Security researchers have disclosed the discovery of a publicly accessible MongoDB database that contained more than 808 million email addresses and other records in plain text. The database clocked in at 150GB in size, leaving a cache of data, including some personally identifiable information, exposed for anyone to access. The breach was linked back to an email verification service that has since taken its website online.

The discovery was made by Security Discovery's Bob Diachenko, who teamed up with NightLion Security's Vinny Troya. According to a report detailing the leak, the database was discovered on February 25. In his post, Diachenko said, "Upon verification I was shocked at the massive number of emails that were publicly accessible for anyone with an internet connection."

The leak was comprised of 798 million email records, more than 4 million email addresses with phone numbers, and more than 6 million pieces of information identified as "businessLeads." In total, more than 808 million records were left exposed in the database, which the researchers linked back to a website called Verifications.io.

Some information in those records included things like email, the user's IP address, date of birth, zip code, address, gender, and phone number. The records were determined to be "a completely unique set of data," according to the security experts.

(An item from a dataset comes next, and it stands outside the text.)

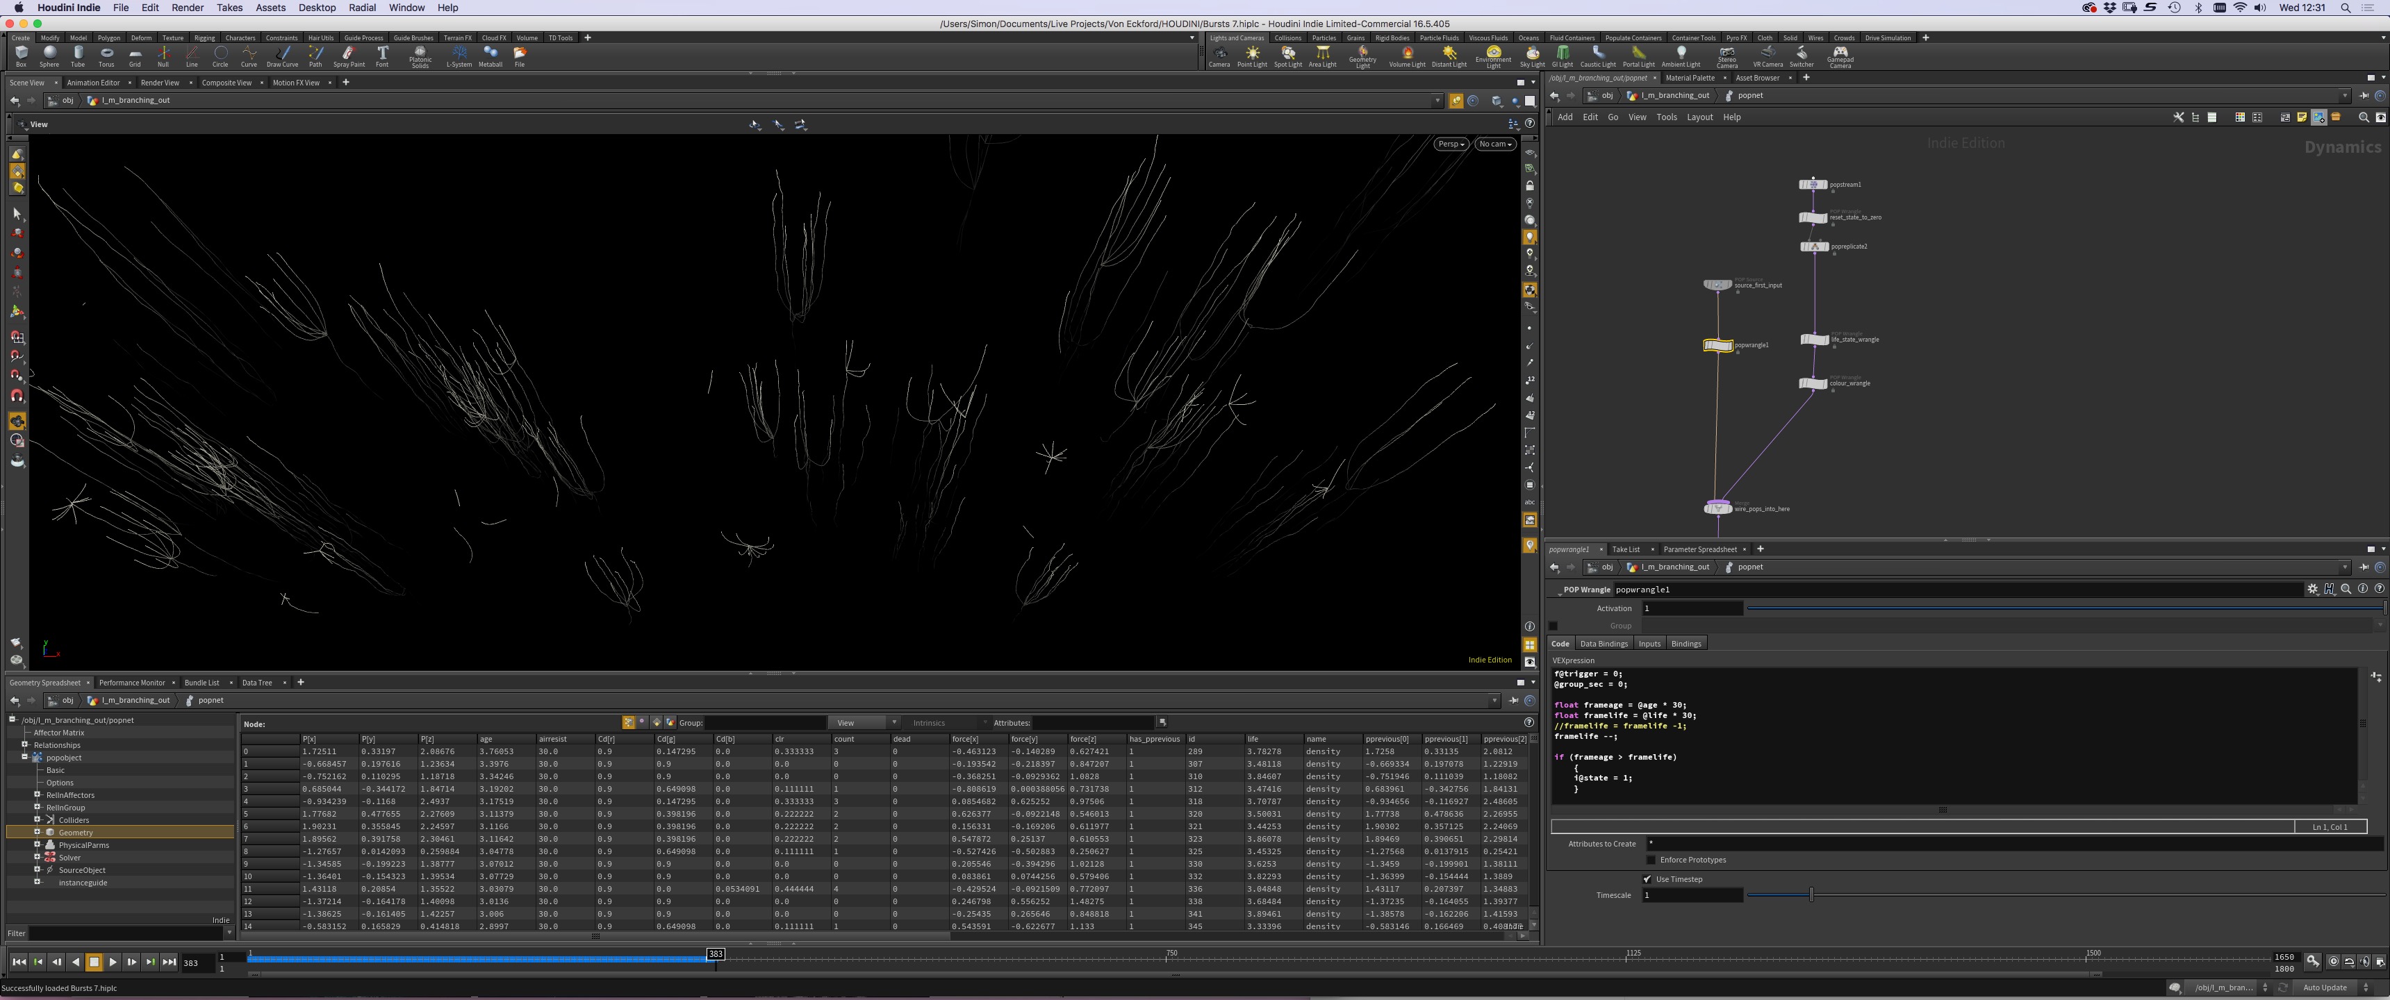
Task: Click the current frame number field
Action: 192,963
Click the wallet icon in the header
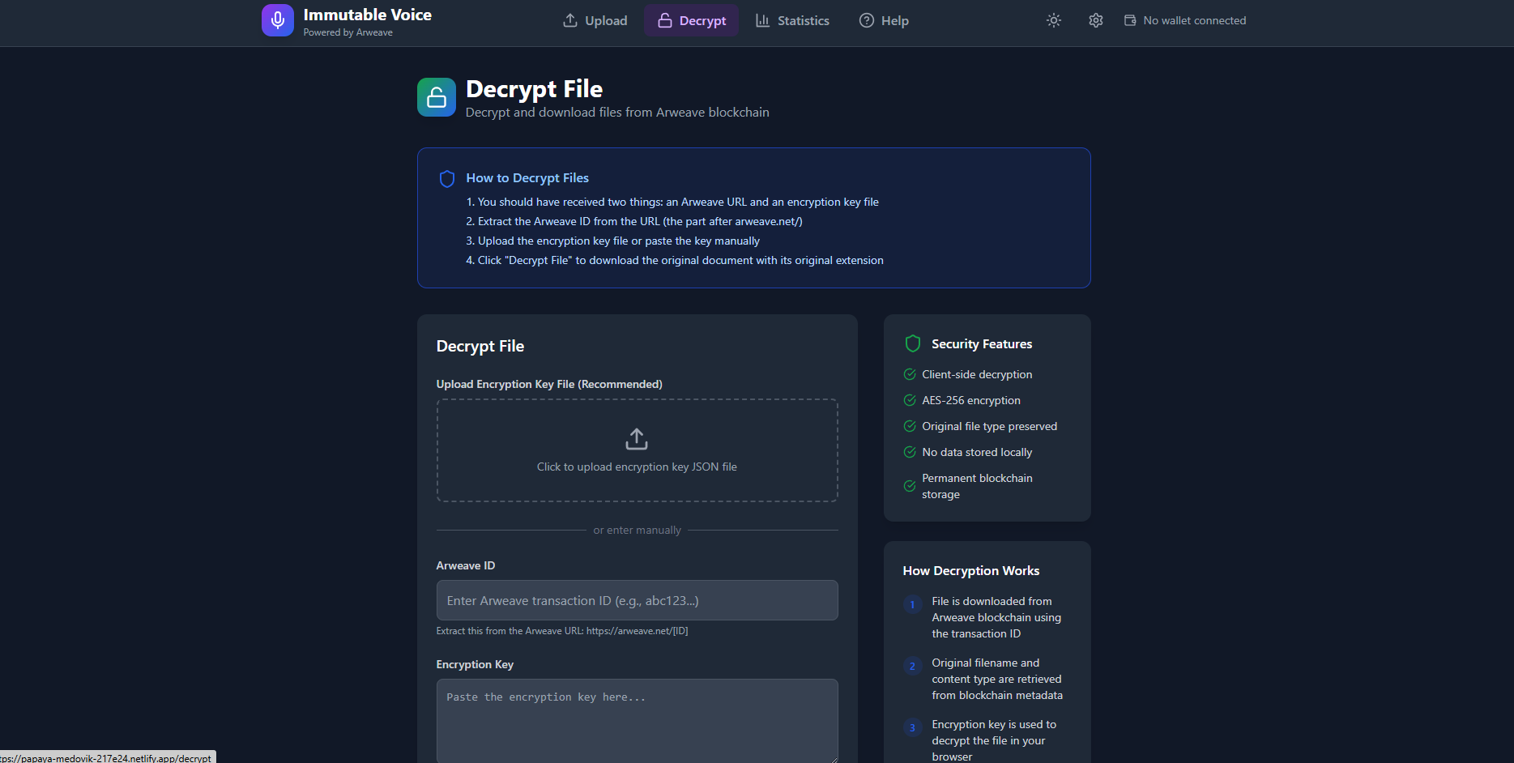 [x=1128, y=20]
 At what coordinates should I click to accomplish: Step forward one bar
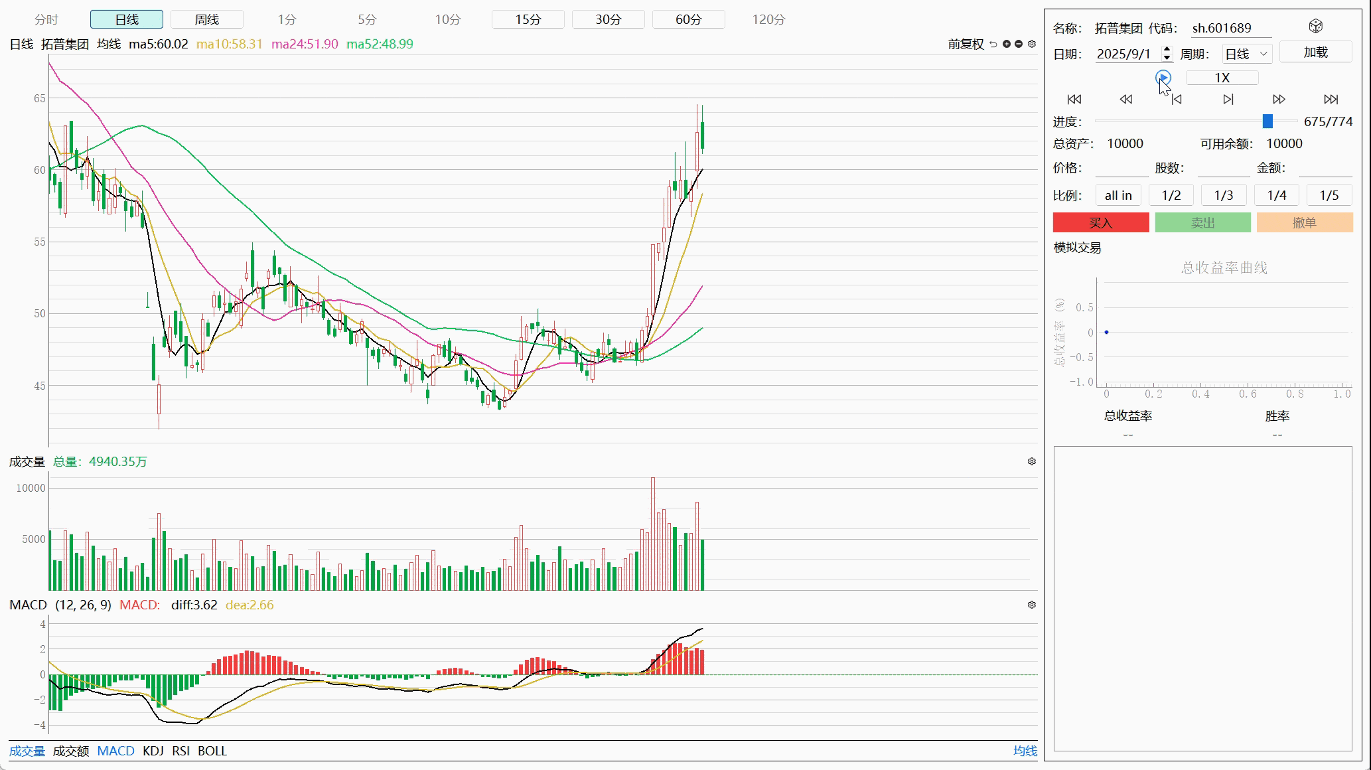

The discovery was reported to Verifications.io, which then took its site offline. According to a screenshot of the service, it specialized in "enterprise email validation," which apparently involved clients uploading lists of email addresses for validation. The company's support responded to the researchers with confirmation that it had secured the database.

In the email, Verifications.io stated, in part, "After closer inspection, it appears that the database used for appends was briefly exposed. This is our company database built with public information, not client data."

Diachenko expressed doubt about that claim, however, saying in his post:

...so why close the database and take the site offline if it indeed was "public"? In addition to the email profiles this database also had access details and a user list of (130 records), with names and credentials to access FTP server to upload / download email lists (hosted on the same IP with MongoDB). We can only speculate that this was not meant to be public data.